**Directions**
Please return the part of the text on Olney's lesions from "Several drugs have" to "in the brain.", copied word for word.

**Provided text**
Answer: Olney's lesions are a form of brain damage possibly resulting from exposure to high doses of NMDA receptor antagonists.

One of the profound questions in the field of neuroscience, medicine, and pharmacology is "how do drugs influence the brain and behavior?" Scientists are often curious about the long-lasting effect of exposure to certain chemicals.

Several drugs have their principle site of pharmacological action at the NMDA receptor. This receptor is found at several neurons in the brain, and is normally responsible for detecting the neurotransmitter glutamate. Glutamate is the main excitatory signal in the brain.

A variety of drugs act as antagonists, or blockers, of these NMDA receptors. For example, the medication amantadine is given to treat some of the symptoms of Parkinson's disease, the dyskinesia that comes with long term exposure to levodopa, and multiple sclerosis (MS). Another NMDA antagonist, memantine, is prescribed to help patients to with Alzheimer's disease.

**Dataset content**

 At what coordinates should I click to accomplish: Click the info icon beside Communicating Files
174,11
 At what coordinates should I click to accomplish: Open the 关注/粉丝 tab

**Result**
Several drugs have their principle site of pharmacological action at the NMDA receptor. This receptor is found at several neurons in the brain, and is normally responsible for detecting the neurotransmitter glutamate. Glutamate is the main excitatory signal in the brain.